Before anything else, copy every record below exactly as it stands.

[Provided entries — start]

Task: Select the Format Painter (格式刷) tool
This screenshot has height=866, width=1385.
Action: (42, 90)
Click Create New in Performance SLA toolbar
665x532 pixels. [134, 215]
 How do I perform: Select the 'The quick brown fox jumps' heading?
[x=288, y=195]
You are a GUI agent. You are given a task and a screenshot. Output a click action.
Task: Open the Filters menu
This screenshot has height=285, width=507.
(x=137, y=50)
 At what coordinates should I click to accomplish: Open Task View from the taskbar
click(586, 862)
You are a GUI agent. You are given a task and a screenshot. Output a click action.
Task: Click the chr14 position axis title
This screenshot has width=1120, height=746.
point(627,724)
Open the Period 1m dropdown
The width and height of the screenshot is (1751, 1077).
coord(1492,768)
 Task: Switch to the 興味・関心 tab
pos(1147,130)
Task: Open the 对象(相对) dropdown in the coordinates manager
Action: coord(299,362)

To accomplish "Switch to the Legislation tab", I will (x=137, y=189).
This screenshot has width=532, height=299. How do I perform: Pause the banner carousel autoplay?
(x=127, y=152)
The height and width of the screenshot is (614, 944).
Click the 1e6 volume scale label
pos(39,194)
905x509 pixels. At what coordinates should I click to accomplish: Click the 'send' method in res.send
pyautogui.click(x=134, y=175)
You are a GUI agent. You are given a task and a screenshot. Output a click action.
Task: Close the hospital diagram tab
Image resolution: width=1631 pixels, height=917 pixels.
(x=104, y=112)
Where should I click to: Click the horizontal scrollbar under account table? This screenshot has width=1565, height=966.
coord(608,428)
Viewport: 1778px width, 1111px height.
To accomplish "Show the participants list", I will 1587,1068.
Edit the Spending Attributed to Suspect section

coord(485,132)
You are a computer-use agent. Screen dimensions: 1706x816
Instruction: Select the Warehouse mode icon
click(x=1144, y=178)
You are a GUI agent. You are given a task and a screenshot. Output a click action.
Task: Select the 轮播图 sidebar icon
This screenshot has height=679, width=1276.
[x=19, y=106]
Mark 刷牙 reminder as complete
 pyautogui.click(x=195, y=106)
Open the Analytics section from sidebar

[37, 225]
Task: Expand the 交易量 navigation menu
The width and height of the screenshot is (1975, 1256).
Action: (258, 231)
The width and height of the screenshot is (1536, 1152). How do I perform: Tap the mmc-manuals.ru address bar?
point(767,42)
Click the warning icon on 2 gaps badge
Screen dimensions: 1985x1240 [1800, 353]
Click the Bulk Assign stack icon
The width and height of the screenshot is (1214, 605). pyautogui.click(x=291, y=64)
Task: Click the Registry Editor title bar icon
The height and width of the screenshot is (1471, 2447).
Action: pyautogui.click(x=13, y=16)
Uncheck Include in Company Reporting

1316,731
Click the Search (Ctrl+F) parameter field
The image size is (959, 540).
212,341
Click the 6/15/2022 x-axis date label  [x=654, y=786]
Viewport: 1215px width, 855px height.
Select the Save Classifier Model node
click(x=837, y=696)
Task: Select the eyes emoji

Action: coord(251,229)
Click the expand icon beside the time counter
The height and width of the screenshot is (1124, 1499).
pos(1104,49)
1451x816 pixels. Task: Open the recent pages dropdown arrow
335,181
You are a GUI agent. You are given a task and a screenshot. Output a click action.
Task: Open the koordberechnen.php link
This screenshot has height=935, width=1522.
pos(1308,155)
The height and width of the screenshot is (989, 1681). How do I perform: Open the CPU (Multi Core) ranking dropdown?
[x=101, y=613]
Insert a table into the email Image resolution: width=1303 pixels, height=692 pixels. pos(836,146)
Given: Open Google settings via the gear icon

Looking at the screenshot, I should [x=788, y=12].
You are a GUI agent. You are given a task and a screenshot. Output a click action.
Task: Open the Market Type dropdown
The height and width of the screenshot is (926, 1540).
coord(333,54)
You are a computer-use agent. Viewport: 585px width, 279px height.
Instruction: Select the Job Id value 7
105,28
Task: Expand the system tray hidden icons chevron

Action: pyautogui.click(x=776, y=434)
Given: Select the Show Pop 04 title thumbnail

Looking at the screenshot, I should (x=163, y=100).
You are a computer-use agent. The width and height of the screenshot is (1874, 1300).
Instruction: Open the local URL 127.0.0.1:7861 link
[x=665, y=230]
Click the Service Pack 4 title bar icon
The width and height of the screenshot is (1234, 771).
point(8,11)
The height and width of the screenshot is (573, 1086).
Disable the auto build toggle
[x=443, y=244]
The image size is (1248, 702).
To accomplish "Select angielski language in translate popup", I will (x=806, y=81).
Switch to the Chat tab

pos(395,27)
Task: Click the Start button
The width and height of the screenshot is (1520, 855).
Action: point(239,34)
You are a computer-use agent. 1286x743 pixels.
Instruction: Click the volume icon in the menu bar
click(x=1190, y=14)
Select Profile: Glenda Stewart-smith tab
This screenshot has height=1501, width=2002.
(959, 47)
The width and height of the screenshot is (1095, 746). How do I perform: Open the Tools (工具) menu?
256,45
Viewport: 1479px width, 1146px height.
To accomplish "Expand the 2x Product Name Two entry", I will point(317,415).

[Provided entries — finish]

> [Response below]
Task: Select the Format Painter (格式刷) tool
This screenshot has height=866, width=1385.
Action: (42, 90)
Click Create New in Performance SLA toolbar
665x532 pixels. [134, 215]
 How do I perform: Select the 'The quick brown fox jumps' heading?
[x=288, y=195]
You are a GUI agent. You are given a task and a screenshot. Output a click action.
Task: Open the Filters menu
This screenshot has height=285, width=507.
(x=137, y=50)
 At what coordinates should I click to accomplish: Open Task View from the taskbar
click(586, 862)
You are a GUI agent. You are given a task and a screenshot. Output a click action.
Task: Click the chr14 position axis title
This screenshot has width=1120, height=746.
point(627,724)
Open the Period 1m dropdown
The width and height of the screenshot is (1751, 1077).
coord(1492,768)
 Task: Switch to the 興味・関心 tab
pos(1147,130)
Task: Open the 对象(相对) dropdown in the coordinates manager
Action: coord(299,362)

To accomplish "Switch to the Legislation tab", I will (x=137, y=189).
This screenshot has width=532, height=299. How do I perform: Pause the banner carousel autoplay?
(x=127, y=152)
The height and width of the screenshot is (614, 944).
Click the 1e6 volume scale label
pos(39,194)
905x509 pixels. At what coordinates should I click to accomplish: Click the 'send' method in res.send
pyautogui.click(x=134, y=175)
You are a GUI agent. You are given a task and a screenshot. Output a click action.
Task: Close the hospital diagram tab
Image resolution: width=1631 pixels, height=917 pixels.
(x=104, y=112)
Where should I click to: Click the horizontal scrollbar under account table? This screenshot has width=1565, height=966.
coord(608,428)
Viewport: 1778px width, 1111px height.
To accomplish "Show the participants list", I will 1587,1068.
Edit the Spending Attributed to Suspect section

coord(485,132)
You are a computer-use agent. Screen dimensions: 1706x816
Instruction: Select the Warehouse mode icon
click(x=1144, y=178)
You are a GUI agent. You are given a task and a screenshot. Output a click action.
Task: Select the 轮播图 sidebar icon
This screenshot has height=679, width=1276.
[x=19, y=106]
Mark 刷牙 reminder as complete
 pyautogui.click(x=195, y=106)
Open the Analytics section from sidebar

[37, 225]
Task: Expand the 交易量 navigation menu
The width and height of the screenshot is (1975, 1256).
Action: (258, 231)
The width and height of the screenshot is (1536, 1152). How do I perform: Tap the mmc-manuals.ru address bar?
point(767,42)
Click the warning icon on 2 gaps badge
Screen dimensions: 1985x1240 [1800, 353]
Click the Bulk Assign stack icon
The width and height of the screenshot is (1214, 605). pyautogui.click(x=291, y=64)
Task: Click the Registry Editor title bar icon
The height and width of the screenshot is (1471, 2447).
Action: pyautogui.click(x=13, y=16)
Uncheck Include in Company Reporting

1316,731
Click the Search (Ctrl+F) parameter field
The image size is (959, 540).
212,341
Click the 6/15/2022 x-axis date label  [x=654, y=786]
Viewport: 1215px width, 855px height.
Select the Save Classifier Model node
click(x=837, y=696)
Task: Select the eyes emoji

Action: coord(251,229)
Click the expand icon beside the time counter
The height and width of the screenshot is (1124, 1499).
pos(1104,49)
1451x816 pixels. Task: Open the recent pages dropdown arrow
335,181
You are a GUI agent. You are given a task and a screenshot. Output a click action.
Task: Open the koordberechnen.php link
This screenshot has height=935, width=1522.
pos(1308,155)
The height and width of the screenshot is (989, 1681). How do I perform: Open the CPU (Multi Core) ranking dropdown?
[x=101, y=613]
Insert a table into the email Image resolution: width=1303 pixels, height=692 pixels. pos(836,146)
Given: Open Google settings via the gear icon

Looking at the screenshot, I should [x=788, y=12].
You are a GUI agent. You are given a task and a screenshot. Output a click action.
Task: Open the Market Type dropdown
The height and width of the screenshot is (926, 1540).
coord(333,54)
You are a computer-use agent. Viewport: 585px width, 279px height.
Instruction: Select the Job Id value 7
105,28
Task: Expand the system tray hidden icons chevron

Action: pyautogui.click(x=776, y=434)
Given: Select the Show Pop 04 title thumbnail

Looking at the screenshot, I should (x=163, y=100).
You are a computer-use agent. The width and height of the screenshot is (1874, 1300).
Instruction: Open the local URL 127.0.0.1:7861 link
[x=665, y=230]
Click the Service Pack 4 title bar icon
The width and height of the screenshot is (1234, 771).
point(8,11)
The height and width of the screenshot is (573, 1086).
Disable the auto build toggle
[x=443, y=244]
The image size is (1248, 702).
To accomplish "Select angielski language in translate popup", I will (x=806, y=81).
Switch to the Chat tab

pos(395,27)
Task: Click the Start button
The width and height of the screenshot is (1520, 855).
Action: point(239,34)
You are a computer-use agent. 1286x743 pixels.
Instruction: Click the volume icon in the menu bar
click(x=1190, y=14)
Select Profile: Glenda Stewart-smith tab
This screenshot has height=1501, width=2002.
(959, 47)
The width and height of the screenshot is (1095, 746). How do I perform: Open the Tools (工具) menu?
256,45
Viewport: 1479px width, 1146px height.
To accomplish "Expand the 2x Product Name Two entry", I will point(317,415).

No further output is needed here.